The older children are caught between the world of adults and the world of children, while the younger children demonstrate the power of the childhood imagination over the rationality and diminishing creativity of adolescence and early adulthood. Equally, we see how gender roles are socially motivated and the ideologies of gender work at a very early stage in a child’s development.

The wardrobe – a portal between this world and another – is a familiar trope in children’s literature, from Alice’s looking glass (which gets an oblique reference here) to platform 9 and 3/4 in the Harry Potter novels. Here, the children travel from the corrupted world of war, violence and destruction to a wood – a natural world that should be a haven for them and provide protection. This, after all, is the Romantic view in children’s literature. The wood, in contrast to expectations, is itself riven by a battle between forces of good and evil and the children are forced to take sides and, crucially, take action to establish a moral principle. Again, a distinct echo of the real world beyond the wardrobe door and a recognisable one for the contemporaneous reader. The forces of good face an overwhelming and immoral foe who has all the characteristics of a charismatic and violent dictator. The animals of the wood along with their allies, the children, then become the plucky resistance able to challenge the occupation of the White Witch. There are, though, collaborators who must be punished at the end.

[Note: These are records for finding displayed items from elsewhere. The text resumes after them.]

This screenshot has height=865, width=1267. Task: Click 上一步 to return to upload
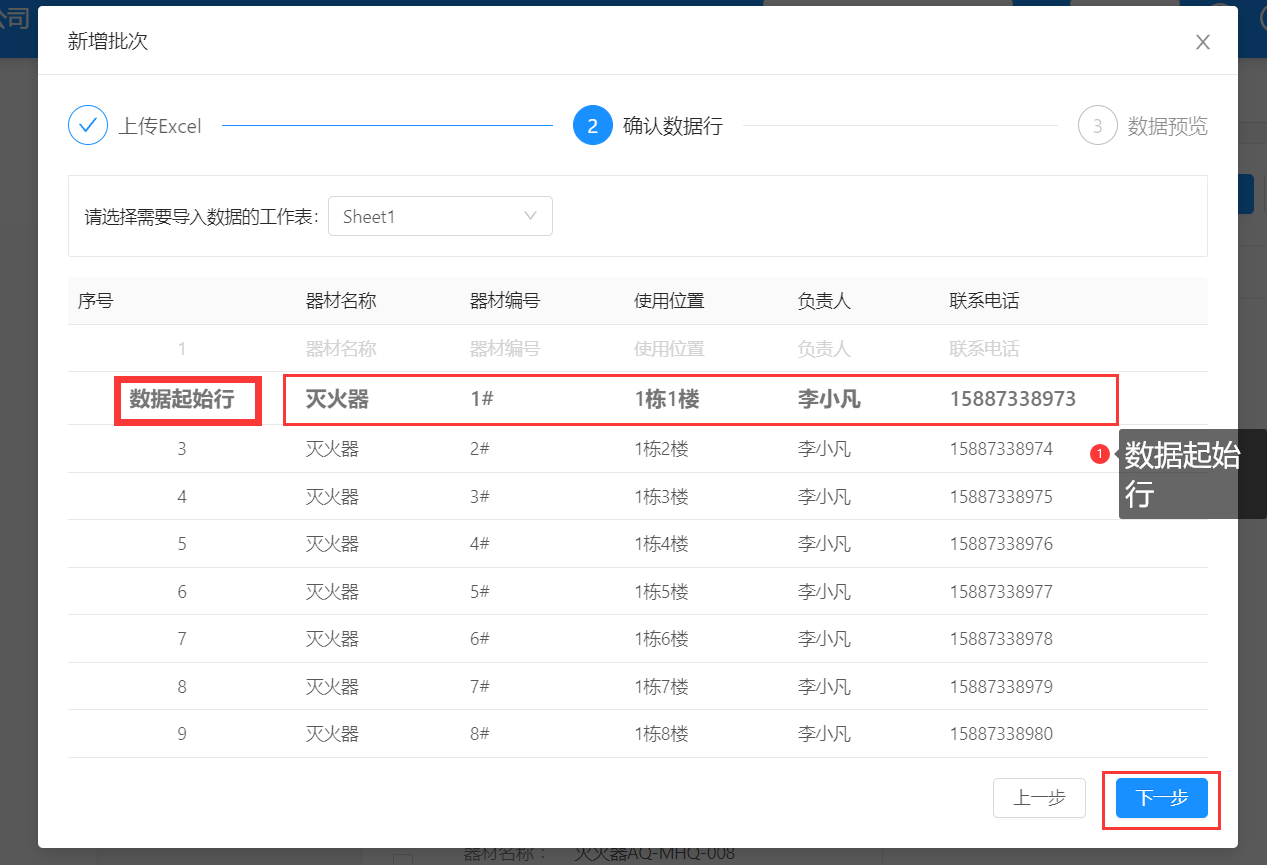(x=1039, y=798)
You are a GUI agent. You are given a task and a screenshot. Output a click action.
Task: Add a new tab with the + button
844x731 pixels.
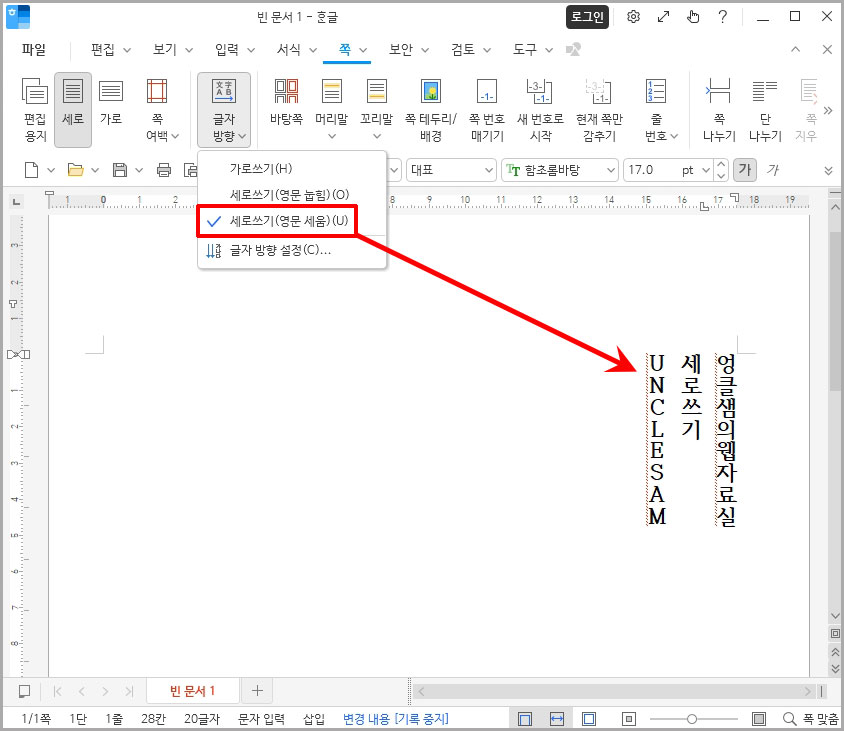pos(257,690)
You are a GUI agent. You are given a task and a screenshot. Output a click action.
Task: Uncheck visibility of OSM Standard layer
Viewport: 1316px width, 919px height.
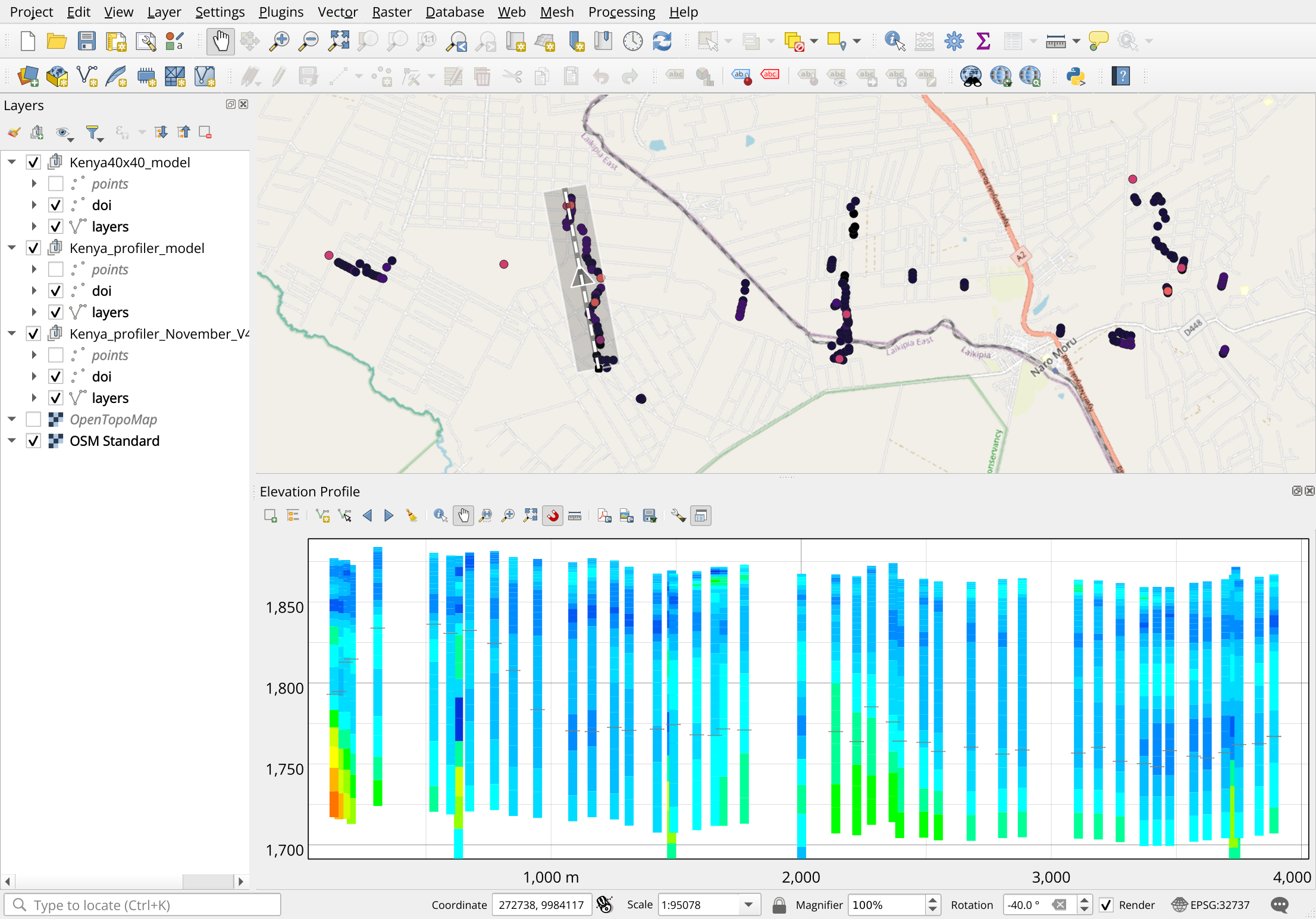click(x=33, y=440)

So Narnia becomes the site of negotiation of the adult world of conflict and the expectations that are to be placed on our central characters as they mature. In this natural fantasy realm the children face challenges that children should not face. They challenge evil in battle and become fair and just when called upon to rule. The parallel or fantasy world functions as an alternative or symbolic site through which issues of growing up, responsibility and good and bad are explored and negotiated.